LONDON (Reuters) - The country’s highest court backed celebrity magazine OK! over rival Hello! on Wednesday, ending a long-running court battle over photographs of the 2000 wedding of Hollywood couple Michael Douglas and Catherine Zeta-Jones.
OK! paid one million pounds for exclusive rights to cover the celebrity wedding, and won a 2003 court case against Hello! which published unauthorised “spoiler” pictures taken by a paparazzo.
Hello! won an appeal in 2005, so OK! took the case to the Lords for a final ruling.
Publishing experts and lawyers said Wednesday’s judgement, under which OK! gets back its one million pounds in damages, could affect how the media covers celebrities who sign exclusive deals and may bolster public figures’ control over their image.
“It has a relevance in respect of future situations where editors say: ‘Let’s try and destroy this story’,” said Roderick Dadak, head of defamation, media, brands and technology at law firm Lewis Silkin. “There is a line beyond which you can’t go.”

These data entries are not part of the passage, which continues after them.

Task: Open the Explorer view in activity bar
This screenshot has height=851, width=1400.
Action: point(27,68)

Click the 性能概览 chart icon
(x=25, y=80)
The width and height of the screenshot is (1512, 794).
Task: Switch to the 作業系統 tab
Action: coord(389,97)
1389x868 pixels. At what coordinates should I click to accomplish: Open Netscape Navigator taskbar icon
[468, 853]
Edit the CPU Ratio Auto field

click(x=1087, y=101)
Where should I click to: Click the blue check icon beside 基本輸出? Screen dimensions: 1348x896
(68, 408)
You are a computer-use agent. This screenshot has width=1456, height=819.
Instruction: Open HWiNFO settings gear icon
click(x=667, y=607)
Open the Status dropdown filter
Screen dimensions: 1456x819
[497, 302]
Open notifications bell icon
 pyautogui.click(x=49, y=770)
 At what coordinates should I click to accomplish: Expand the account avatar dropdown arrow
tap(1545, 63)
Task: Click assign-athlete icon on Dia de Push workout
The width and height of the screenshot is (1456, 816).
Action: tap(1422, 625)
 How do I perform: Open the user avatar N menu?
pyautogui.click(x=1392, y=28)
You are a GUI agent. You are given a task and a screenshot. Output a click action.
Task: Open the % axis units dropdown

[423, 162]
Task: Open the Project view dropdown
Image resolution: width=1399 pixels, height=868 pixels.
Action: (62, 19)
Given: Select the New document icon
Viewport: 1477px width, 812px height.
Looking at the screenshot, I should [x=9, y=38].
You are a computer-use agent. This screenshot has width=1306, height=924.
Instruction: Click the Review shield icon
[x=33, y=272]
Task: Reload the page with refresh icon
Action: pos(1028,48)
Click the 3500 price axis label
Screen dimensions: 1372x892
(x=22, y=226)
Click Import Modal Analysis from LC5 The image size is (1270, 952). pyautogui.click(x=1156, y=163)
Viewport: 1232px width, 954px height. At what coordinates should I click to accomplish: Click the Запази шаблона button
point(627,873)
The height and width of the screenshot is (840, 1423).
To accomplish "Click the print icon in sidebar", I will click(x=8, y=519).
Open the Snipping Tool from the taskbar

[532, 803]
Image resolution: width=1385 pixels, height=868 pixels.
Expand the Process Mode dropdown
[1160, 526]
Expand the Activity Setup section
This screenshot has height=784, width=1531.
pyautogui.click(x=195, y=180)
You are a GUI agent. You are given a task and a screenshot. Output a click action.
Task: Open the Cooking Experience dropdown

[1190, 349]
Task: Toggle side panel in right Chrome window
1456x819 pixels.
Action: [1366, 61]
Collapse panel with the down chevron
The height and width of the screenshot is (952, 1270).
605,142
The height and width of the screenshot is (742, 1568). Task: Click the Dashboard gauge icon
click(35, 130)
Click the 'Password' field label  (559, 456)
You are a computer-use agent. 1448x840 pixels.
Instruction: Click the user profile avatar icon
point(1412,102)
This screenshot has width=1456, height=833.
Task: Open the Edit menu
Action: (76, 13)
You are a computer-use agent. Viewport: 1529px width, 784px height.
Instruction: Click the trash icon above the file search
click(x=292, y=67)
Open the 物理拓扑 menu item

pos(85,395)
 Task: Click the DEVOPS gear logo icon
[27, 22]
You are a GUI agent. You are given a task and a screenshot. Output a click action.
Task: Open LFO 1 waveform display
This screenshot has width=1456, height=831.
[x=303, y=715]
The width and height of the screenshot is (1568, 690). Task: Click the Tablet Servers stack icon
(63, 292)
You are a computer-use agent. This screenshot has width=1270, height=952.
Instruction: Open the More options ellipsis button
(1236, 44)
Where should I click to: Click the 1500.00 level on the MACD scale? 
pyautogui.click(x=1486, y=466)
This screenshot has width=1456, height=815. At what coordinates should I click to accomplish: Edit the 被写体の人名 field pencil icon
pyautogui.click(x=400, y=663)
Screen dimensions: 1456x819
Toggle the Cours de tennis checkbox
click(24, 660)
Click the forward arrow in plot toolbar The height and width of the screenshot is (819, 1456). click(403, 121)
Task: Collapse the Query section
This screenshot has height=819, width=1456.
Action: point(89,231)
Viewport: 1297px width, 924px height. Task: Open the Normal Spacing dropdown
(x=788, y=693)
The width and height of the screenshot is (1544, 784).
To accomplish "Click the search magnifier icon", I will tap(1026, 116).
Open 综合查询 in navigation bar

Phil Hall, former editor of the tabloid News of the World, called it a “really sad day”.
“I think the public lose out, because I think it’s a terrible blow to the freedom of the press,” he told Sky News.
“If you look at the prime ruling which is about a breach of confidentiality, it now means that you’ve handed control of the media to celebrities.”
Despite its court victory, OK! is likely to have to shoulder a significant share of total legal costs of around eight million pounds after the law lords decided that Hello! had not intended to injure OK!’s business.
During the original 2003 trial, Zeta-Jones told the court she felt violated by the unauthorised pictures, calling them “unflattering” and “sleazy”.
She said she was particularly distressed by shots showing her being fed cake.
“I did not want my husband shoving a spoon down my throat to be photographed ... It is offensive.”
The couple did not take part in the Lords case.
The battle between OK! and Hello! is one of several cases in recent years where courts have effectively been creating a privacy law in Britain.
Since human rights legislation was incorporated into British law in 2000, the right to privacy has been weighed up against the right to freedom of expression, and lawyers generally agree that most rulings have favoured the former.
“I think there has undoubtedly been a shift from Article 10, which is freedom to publish, to article 8 (right to privacy),” Dadak said.
In December, Canadian singer Loreena McKennitt saw the High Court uphold an earlier decision to prevent the disclosure of details of her private life from appearing in a book by former friend Niema Ash.
In 2004, the law lords decided supermodel Naomi Campbell’s rights were breached when a newspaper ran a story saying, correctly, that she had visited Narcotics Anonymous.
And in the same year the European Court of Human Rights condemned Germany for failing to stop press photos of Princess Caroline of Monaco which it said violated her right to respect for private life.